Perché? Perché gli affidiamo i titoli più appariscenti, le vetrine più
luminose, le collane più accattivanti? Perché un tema tanto delicato a
un personaggio in qualche misura compromesso? Perché l’amatissimo formato del Compendio del Catechismo della Chiesa Cattolica abbinato a una penna quantomeno opinabile?
Perché, voi che invocate “meno maestri e più testimoni”, ci rifilate un
maestrino testimonialmente impresentabile? Cosa o chi cercate di
raggiungere con questi “nomi”? Cosa pensate di ottenere? Io non lo
capisco
La fede non è questione di idee o di
dottrina, i libri che ci parlano di fede – specie se rivolti alla gente
comune – dovrebbero darci qualcosa in più di un paio di nozioni o di
consigli pratici.
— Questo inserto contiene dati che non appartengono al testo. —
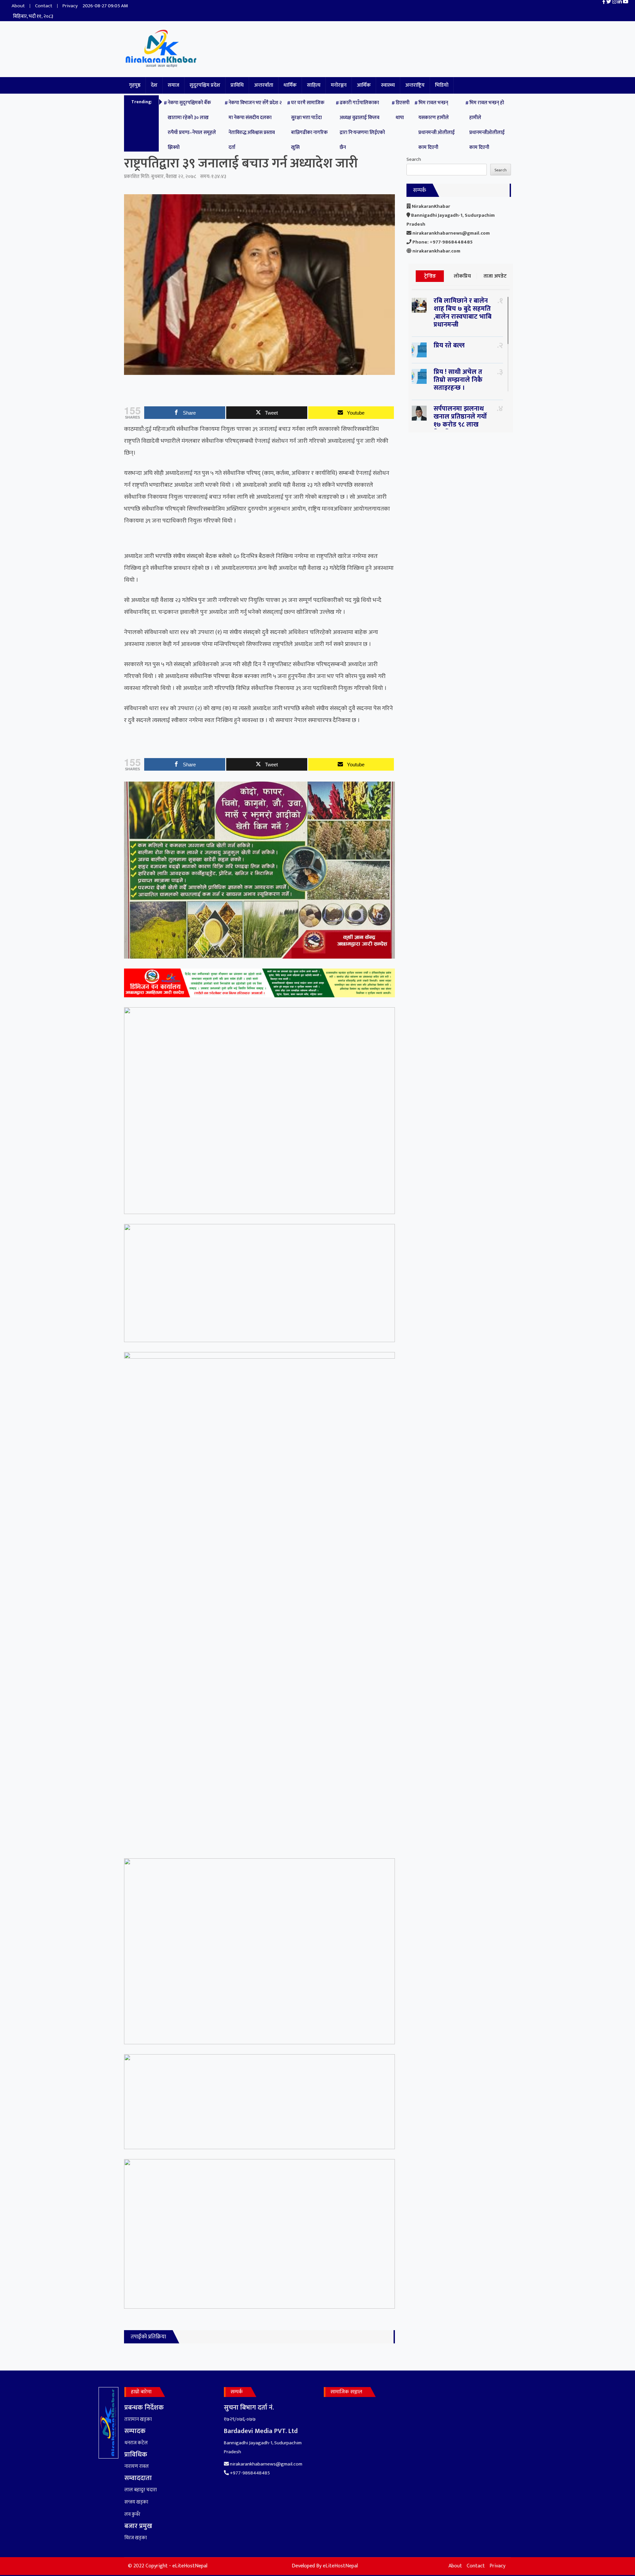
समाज (173, 85)
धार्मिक (290, 85)
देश (154, 85)
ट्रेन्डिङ (430, 276)
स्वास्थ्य (388, 85)
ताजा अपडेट (495, 276)
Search (413, 159)
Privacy (70, 6)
Ci serve una buona guida spirituale: le librerie
cristiane hanno da offrirci questo. O questo o la logica di mercato.
E la direzione spirituale non è questione di consigli chiacchierati, ma
è comunicazione tra spiriti feriti, in cui le anime più forti
sostengano nella risalite quelle più fiaccate. Credo profondamente in
questo; ecco perché resto perplesso di dover ricevere consigli dal buon
Paolo – che per me è e resta un contro-testimone, anche se nei testi è
ammiccante, simpatico, modesto. Gli manca l’essenziale, rispetto al suo impegno di saggista. Possibile che una casa editrice non se ne avveda?
Me
lo spiego. So bene infatti che questa mia fede nella comunicazione
spirituale non è più condivisa. È pane quotidiano dei grandi santi della
nostra tradizione, ma non dei grandiosi teologi sulla cresta dell'onda.
E' esperienza quotidiana della Chiesa nei secoli, ma non strategia
convincente nell'era della pastorale d'assalto. Anche qui abbiamo perso, abbiamo già perso. Il buon senso anzitutto. E poi la trasparenza.
Pastorale d'assalto, ideologia a buon mercato, Popolo di Dio trasformato in populismo-di-dio: sono questi i motivi per cui gli editori progressive devono volgersi sempre più spesso a penne eclatanti.
Basta,
mi fermo. Come primo articolo sono sicuro di aver già ecceduto – lo
farò sempre, credo di servire solo a questo. Concludo, mitigandomi con
altre sagge parole della signorina Stein, che sento calzanti:
Ciò
non significa cedere ad una critica priva di maturità. Significa
soltanto salvaguardare da un'ammirazione cieca, significa solo ammonire
che noi siamo in possesso d'un criterio assoluto che non è lecito
deporre e di un simbolo mediante il quale la nostra via si differenzia
da qualsiasi altra via.
Cara San Paolo, giusto per evitare confusioni: il Simbolo è Cristo, non il compasso. Buon Natale.